## What the exercise asks
Every line holding the string "Given" is to be copied from the entries below.

Collected data entries

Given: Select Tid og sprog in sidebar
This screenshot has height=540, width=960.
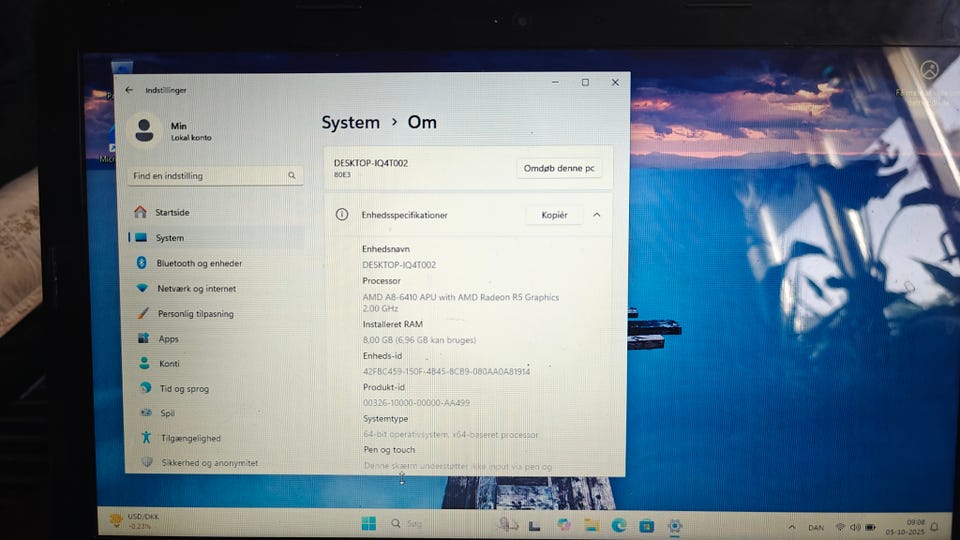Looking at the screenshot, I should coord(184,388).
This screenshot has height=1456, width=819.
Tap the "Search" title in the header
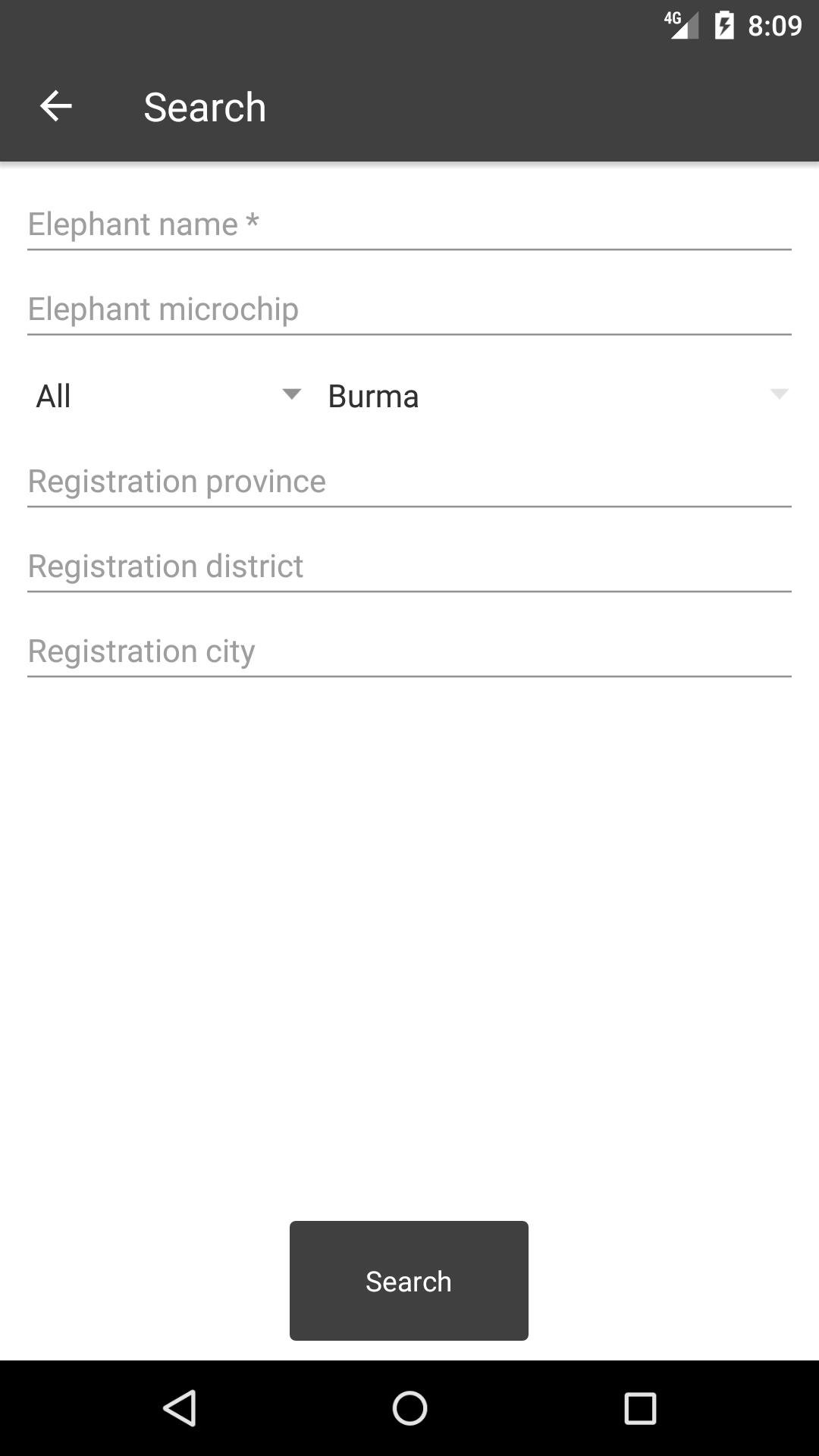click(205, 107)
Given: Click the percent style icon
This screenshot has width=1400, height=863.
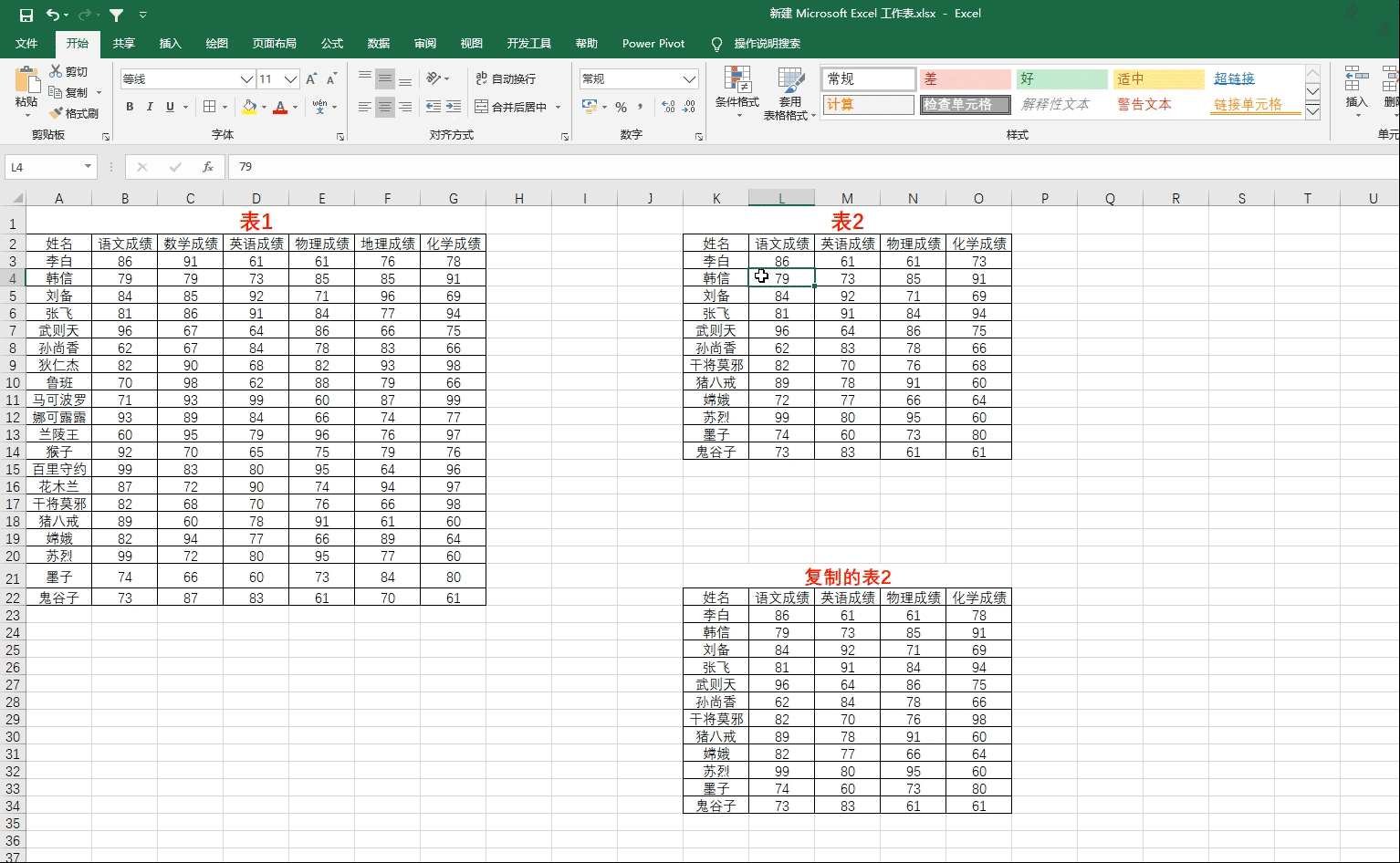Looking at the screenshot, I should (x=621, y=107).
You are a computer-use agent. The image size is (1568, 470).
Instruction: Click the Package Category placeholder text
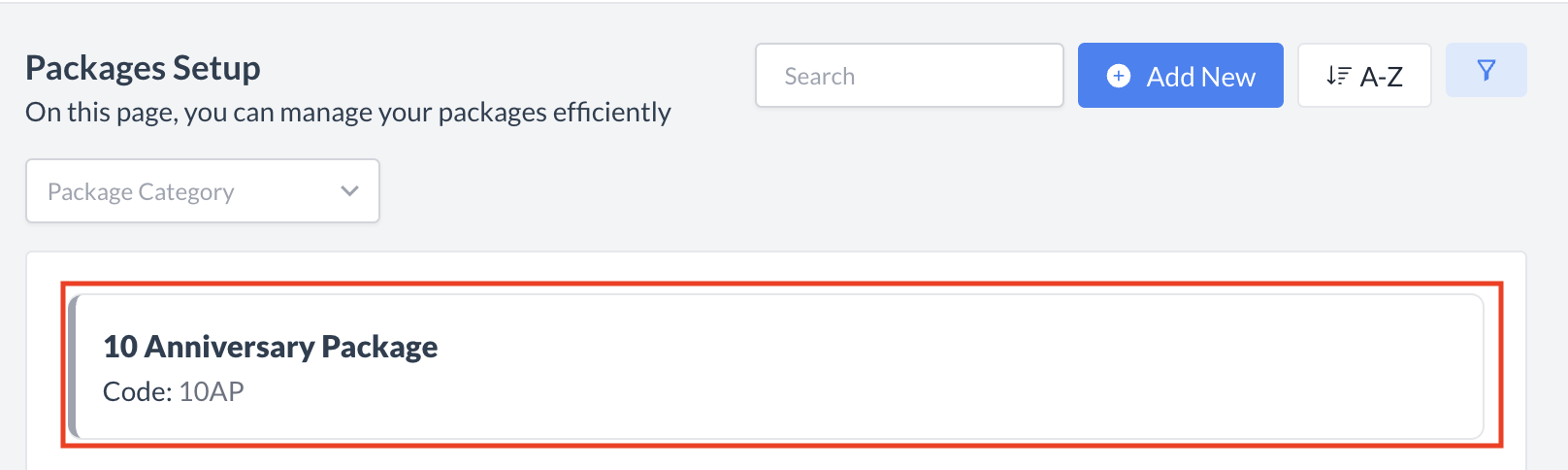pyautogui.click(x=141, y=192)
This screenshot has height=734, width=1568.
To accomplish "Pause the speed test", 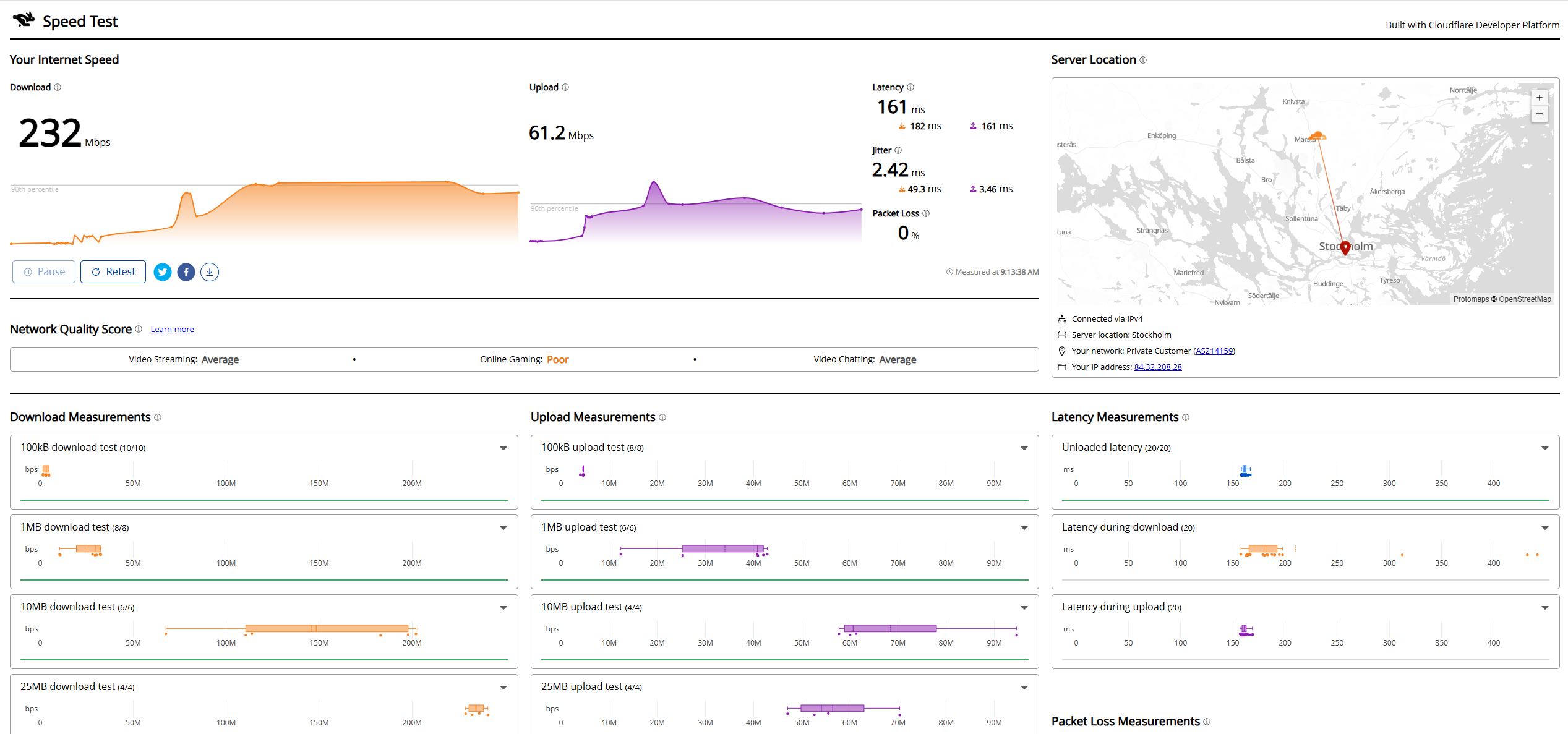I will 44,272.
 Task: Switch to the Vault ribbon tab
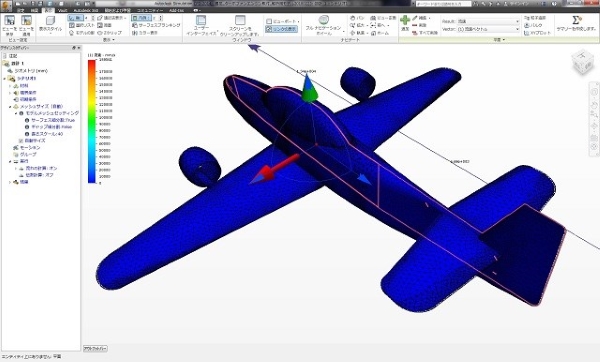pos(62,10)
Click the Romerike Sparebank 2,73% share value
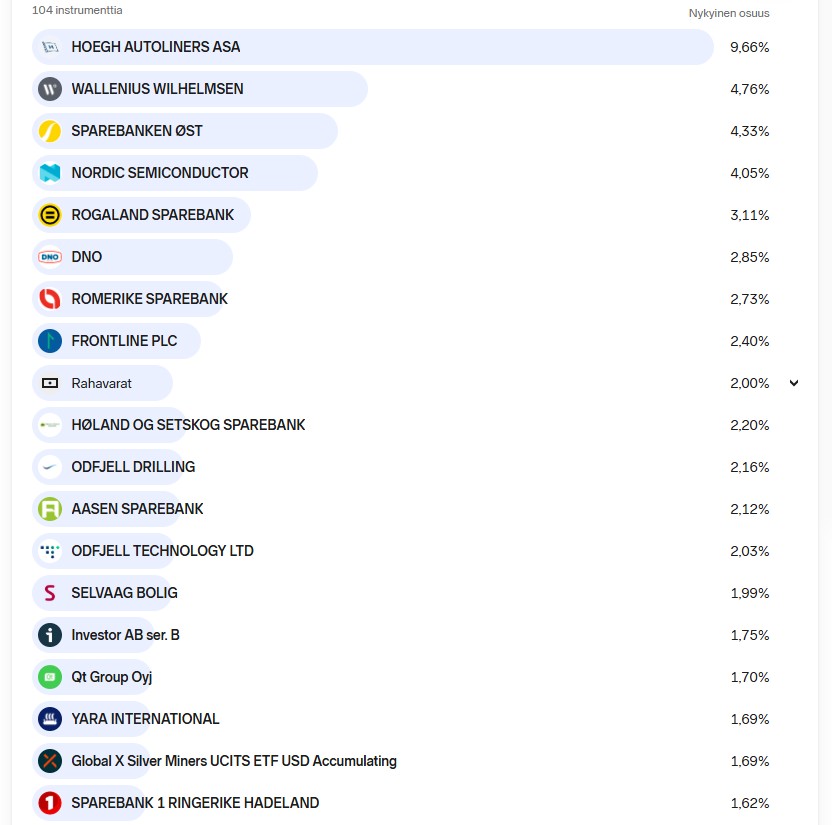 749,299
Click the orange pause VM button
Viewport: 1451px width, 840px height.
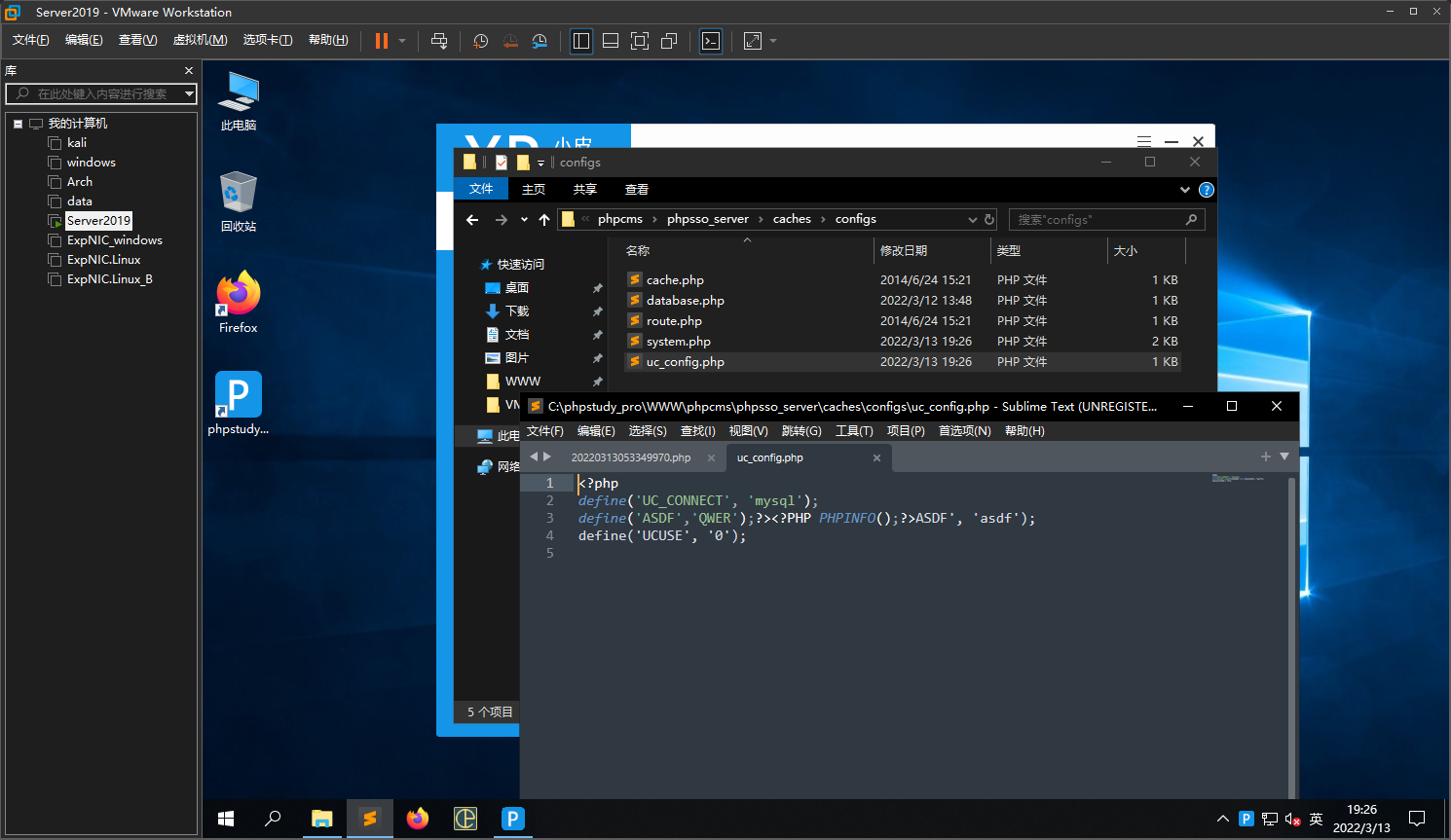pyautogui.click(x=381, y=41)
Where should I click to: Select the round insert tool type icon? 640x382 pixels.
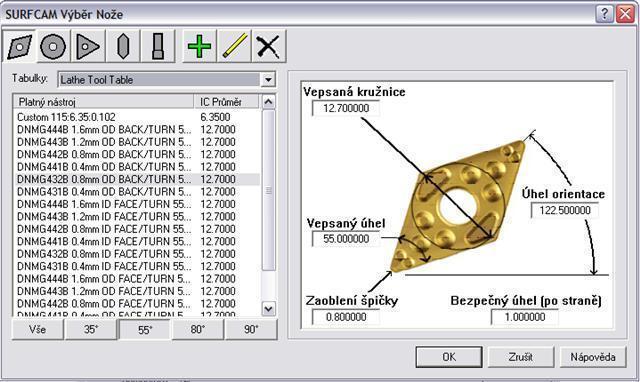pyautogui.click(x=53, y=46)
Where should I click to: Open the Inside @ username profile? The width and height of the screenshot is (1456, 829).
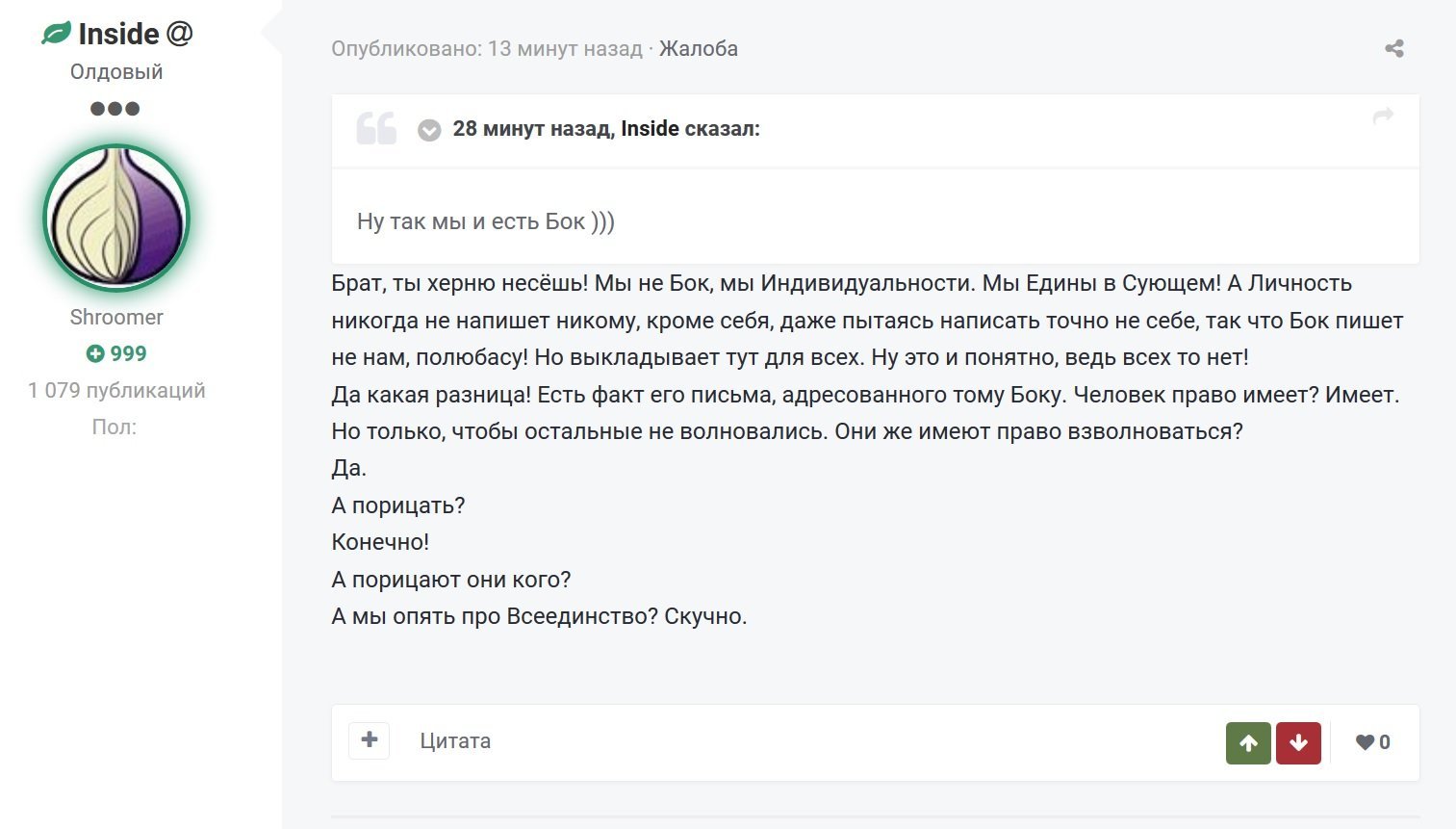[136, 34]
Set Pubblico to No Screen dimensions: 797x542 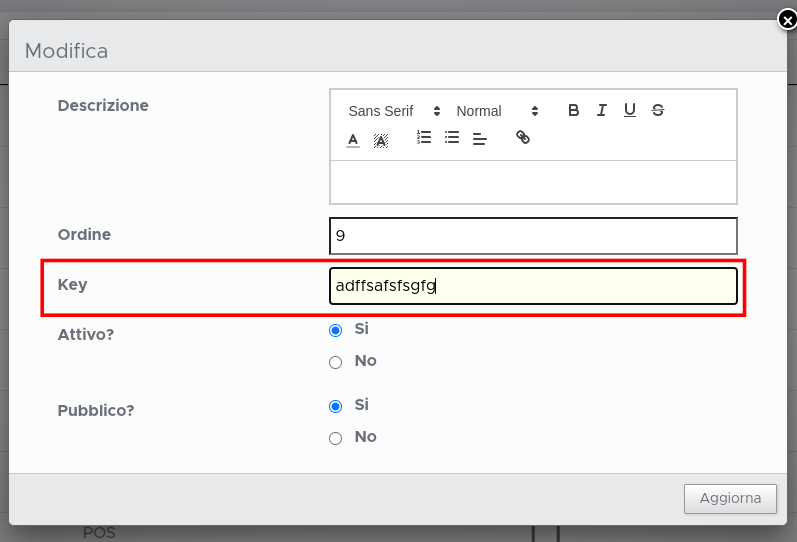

## Reply to the exercise
Given: Select Tid og sprog in sidebar
Given: Click the percent style icon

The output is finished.